そこで、生物は酸素と鉄イオンによる細胞膜の酸化傷害を阻止するために、グルタチオングルタチオン・ペルオキシダーゼによる抗酸化システムを発達させました。

【還元型グルタチオンが活性酸素やフリーラジカルを消去する】
グルタチオン(Glutathione)というのは、グルタミン酸システイングリシンの3つのアミノ酸が結合したペプチドです。γ-グルタミルシステイン合成酵素によってグルタミン酸とシステインが結合してγ-グルタミルシステインを合成します。引き続いてグルタチオン合成酵素によってγ-グルタミルシステインにグリシンが結合してグルタチオンが合成されます。グルタチオンの合成にはATPが必要です。
つまり、グルタミン酸やシステインやグリシンが不足したり、ATPが十分に産生できなかったり、γ-グルタミルシステイン合成酵素やグルタチオン合成酵素の活性が阻害されれば、グルタチオンの濃度は低下して、酸化ストレスに対する抵抗力が低下することになります。(図)。

図:グルタチオンは3つのアミノ酸(グルタミン酸、システイン、グリシン)がATPを使って結合して合成される。

グルタチオンは細胞内に0.5〜10mMという非常に高濃度で存在します。チオール基(SH基)を持ち、この水素が電子を供与することによって活性酸素やフリーラジカルを消去します。
還元型のグルタチオンはGSH(Glutathione-SH)と表記され、GSHが活性酸素などで酸化されると酸化型グルタチオンGSSG(Glutathione-S-S-Glutathione)になります。つまり、酸化型は、二分子の還元型グルタチオンがジスルフィド結合(2個のイオウ原子が繋がった状態)によってつながった分子です。

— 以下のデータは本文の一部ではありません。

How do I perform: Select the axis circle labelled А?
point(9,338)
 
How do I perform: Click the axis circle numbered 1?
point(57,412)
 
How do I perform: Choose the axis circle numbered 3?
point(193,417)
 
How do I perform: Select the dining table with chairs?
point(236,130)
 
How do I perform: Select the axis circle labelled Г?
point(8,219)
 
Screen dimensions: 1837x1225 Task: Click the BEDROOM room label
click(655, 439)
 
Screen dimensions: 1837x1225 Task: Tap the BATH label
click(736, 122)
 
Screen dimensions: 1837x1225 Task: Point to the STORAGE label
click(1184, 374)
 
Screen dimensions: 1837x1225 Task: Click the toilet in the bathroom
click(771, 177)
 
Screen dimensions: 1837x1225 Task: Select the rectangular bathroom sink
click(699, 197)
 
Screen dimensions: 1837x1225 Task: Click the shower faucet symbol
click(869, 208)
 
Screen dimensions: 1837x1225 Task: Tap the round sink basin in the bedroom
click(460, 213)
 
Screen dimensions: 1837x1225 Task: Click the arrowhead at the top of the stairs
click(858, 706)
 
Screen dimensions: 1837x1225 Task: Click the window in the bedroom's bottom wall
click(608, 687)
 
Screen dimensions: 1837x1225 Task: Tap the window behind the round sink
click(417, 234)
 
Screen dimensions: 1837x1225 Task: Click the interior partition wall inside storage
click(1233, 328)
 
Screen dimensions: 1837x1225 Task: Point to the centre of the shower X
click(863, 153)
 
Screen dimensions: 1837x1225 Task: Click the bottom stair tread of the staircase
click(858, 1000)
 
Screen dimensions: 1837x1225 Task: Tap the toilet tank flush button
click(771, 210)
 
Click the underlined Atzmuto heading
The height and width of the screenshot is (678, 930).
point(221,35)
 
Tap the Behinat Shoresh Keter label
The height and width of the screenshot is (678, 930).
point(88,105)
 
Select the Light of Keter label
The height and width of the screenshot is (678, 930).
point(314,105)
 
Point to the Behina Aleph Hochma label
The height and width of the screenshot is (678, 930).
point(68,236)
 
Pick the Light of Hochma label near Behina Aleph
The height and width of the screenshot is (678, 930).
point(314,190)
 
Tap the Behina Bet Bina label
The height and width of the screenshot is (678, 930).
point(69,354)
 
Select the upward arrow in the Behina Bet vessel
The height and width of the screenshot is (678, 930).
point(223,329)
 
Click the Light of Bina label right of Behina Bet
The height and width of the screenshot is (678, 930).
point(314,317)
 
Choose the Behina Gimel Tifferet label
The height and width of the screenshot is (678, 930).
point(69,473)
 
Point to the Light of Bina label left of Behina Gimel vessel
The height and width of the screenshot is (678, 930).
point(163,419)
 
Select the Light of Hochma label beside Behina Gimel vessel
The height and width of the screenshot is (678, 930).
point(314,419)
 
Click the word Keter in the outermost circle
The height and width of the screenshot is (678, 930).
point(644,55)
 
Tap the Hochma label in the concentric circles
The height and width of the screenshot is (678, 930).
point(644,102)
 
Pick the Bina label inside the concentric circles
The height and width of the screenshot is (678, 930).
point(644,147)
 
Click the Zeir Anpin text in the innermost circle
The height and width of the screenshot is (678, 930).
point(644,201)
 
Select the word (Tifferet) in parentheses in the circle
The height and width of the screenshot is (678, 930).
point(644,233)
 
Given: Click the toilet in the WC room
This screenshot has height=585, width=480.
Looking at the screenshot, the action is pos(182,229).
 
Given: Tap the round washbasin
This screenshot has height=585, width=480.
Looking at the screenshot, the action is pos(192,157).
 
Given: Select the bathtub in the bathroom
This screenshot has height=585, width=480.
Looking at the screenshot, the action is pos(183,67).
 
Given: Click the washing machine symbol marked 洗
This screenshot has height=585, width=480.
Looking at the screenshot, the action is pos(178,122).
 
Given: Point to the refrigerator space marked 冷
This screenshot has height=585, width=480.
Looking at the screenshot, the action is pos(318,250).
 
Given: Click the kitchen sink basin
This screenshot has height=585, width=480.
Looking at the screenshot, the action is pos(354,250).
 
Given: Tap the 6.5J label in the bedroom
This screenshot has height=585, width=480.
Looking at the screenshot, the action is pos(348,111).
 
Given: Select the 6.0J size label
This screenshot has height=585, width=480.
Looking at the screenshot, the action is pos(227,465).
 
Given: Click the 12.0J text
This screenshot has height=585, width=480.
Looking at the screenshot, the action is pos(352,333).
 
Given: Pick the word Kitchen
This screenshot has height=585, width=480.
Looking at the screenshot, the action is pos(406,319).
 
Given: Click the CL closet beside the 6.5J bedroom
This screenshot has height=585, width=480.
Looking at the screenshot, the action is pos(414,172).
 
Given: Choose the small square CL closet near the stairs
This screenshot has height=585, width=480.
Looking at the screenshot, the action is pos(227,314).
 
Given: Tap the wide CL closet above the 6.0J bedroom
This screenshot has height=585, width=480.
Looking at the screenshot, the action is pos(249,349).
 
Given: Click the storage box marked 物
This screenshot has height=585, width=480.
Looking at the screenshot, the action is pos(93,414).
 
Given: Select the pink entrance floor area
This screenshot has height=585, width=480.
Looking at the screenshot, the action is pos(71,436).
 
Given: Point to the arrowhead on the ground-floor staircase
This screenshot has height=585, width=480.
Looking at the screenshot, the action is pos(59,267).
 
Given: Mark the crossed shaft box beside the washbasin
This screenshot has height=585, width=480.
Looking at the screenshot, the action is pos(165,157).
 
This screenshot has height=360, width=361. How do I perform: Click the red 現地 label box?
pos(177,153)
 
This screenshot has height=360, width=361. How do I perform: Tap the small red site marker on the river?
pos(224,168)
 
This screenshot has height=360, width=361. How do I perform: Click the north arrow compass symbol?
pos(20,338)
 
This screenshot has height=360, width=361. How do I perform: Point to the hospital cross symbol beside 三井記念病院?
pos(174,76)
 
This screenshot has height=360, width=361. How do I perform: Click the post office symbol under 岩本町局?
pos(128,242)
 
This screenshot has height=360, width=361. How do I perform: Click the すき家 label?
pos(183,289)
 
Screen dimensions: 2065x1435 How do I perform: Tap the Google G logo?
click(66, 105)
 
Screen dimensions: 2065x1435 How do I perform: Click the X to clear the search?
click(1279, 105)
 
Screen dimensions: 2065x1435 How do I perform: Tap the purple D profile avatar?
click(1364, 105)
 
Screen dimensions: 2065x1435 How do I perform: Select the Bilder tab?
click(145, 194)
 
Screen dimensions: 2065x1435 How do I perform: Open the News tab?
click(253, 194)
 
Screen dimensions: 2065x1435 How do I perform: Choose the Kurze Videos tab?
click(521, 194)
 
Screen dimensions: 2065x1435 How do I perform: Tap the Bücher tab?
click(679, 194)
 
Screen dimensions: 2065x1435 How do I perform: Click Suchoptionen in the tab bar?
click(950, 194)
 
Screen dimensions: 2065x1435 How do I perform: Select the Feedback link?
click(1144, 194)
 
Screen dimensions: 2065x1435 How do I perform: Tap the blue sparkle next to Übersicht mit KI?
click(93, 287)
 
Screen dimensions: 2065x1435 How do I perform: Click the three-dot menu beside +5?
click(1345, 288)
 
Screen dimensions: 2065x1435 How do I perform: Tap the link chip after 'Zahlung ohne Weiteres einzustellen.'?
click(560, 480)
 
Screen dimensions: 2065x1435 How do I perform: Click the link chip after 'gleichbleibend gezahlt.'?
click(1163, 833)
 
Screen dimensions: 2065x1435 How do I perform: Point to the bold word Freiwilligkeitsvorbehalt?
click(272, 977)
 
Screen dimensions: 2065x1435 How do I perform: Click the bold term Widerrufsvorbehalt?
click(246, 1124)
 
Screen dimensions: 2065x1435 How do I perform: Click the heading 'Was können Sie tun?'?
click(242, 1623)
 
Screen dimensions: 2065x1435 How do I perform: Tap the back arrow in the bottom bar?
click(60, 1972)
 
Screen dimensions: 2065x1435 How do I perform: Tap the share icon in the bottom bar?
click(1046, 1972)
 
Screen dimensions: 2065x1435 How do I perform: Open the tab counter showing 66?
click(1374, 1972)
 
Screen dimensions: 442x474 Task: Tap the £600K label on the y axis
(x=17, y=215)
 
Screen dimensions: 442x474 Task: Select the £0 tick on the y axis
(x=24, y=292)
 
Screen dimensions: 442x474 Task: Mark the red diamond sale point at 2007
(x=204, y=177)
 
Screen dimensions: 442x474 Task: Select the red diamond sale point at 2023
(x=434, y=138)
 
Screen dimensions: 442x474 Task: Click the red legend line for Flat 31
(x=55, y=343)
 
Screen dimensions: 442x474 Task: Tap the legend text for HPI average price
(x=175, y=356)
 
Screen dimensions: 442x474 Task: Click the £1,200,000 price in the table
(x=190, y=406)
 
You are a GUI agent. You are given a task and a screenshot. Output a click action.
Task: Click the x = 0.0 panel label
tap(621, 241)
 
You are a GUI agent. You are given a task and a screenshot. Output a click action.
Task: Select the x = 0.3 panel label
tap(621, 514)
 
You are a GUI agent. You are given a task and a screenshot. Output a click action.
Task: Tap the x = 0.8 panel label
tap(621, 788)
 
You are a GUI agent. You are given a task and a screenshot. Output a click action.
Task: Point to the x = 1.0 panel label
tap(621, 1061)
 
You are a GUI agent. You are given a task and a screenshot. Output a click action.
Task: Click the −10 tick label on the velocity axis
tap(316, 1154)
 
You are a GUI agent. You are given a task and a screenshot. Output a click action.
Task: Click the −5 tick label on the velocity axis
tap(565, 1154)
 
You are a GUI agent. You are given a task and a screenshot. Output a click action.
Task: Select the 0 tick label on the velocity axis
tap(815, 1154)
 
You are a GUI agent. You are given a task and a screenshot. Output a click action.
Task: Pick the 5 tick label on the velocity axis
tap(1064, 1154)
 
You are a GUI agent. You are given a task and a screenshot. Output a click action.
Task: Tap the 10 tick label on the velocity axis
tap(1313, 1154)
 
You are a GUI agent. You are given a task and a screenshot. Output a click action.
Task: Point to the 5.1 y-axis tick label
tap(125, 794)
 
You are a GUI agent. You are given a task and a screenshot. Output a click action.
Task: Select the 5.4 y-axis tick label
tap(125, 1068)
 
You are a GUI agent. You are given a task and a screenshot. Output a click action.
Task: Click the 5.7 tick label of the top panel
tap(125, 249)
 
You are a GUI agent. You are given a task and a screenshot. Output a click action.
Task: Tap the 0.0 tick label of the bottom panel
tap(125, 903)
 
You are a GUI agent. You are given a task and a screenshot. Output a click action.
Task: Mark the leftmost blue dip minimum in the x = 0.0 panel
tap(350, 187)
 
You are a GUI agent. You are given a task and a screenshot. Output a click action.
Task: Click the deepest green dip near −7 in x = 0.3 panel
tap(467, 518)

細胞内で発生した活性酸素やフリーラジカルに電子を与えて酸化型になったグルタチオンを還元型に戻す酵素がグルタチオン還元酵素で、このときNADPH(ニコチンアミドアデニンジヌクレオチドリン酸、nicotinamide adenine dinucleotide phosphate)から水素をもらいます。このNADPHはペントースリン酸経路で産生されます。(図)

図:還元型グルタチオンは活性酸素(スーパーオキサイド、過酸化水素など)などと反応して酸化され、2量体化した酸化型グルタチオン(GSSG)に変化するが、グルタチオン還元酵素がNADPHからの電子をGSSGに転移して、GSH(還元型グルタチオン)に再生される。NADPHはペントースリン酸経路から供給される。

がん細胞のグルコース取り込みや解糖系やペントースリン酸経路を阻害するケトン食2−デオキシ-D-グルコースジクロロ酢酸はNHDPHの供給を減らすことによって、グルタチオンの合成を低下させ、酸化ストレスに対する抵抗性を減弱させることができます。ATP産生低下はグルタチオン合成をさらに低下させます。また、NADPHの産生低下は脂肪酸合成を抑制して細胞増殖を低下します。

【グルタチオンペルオキシダーゼ4が過酸化水素や過酸化脂質を消去する】
 グルタチオンペルオキシダーゼ(glutathione peroxidase: GPx)は活性中心にセレンを有する酵素で、グルタチオン(GSH)の存在下で 過酸化水素(H2O2)を水(H2O)に還元するほか、過酸化脂質(LOOH)を還元する機能を有し、 スーパーオキサイドジスムターゼ、カタラーゼとともに生体内において重要な抗酸化作用を担っていると考えられています。(図)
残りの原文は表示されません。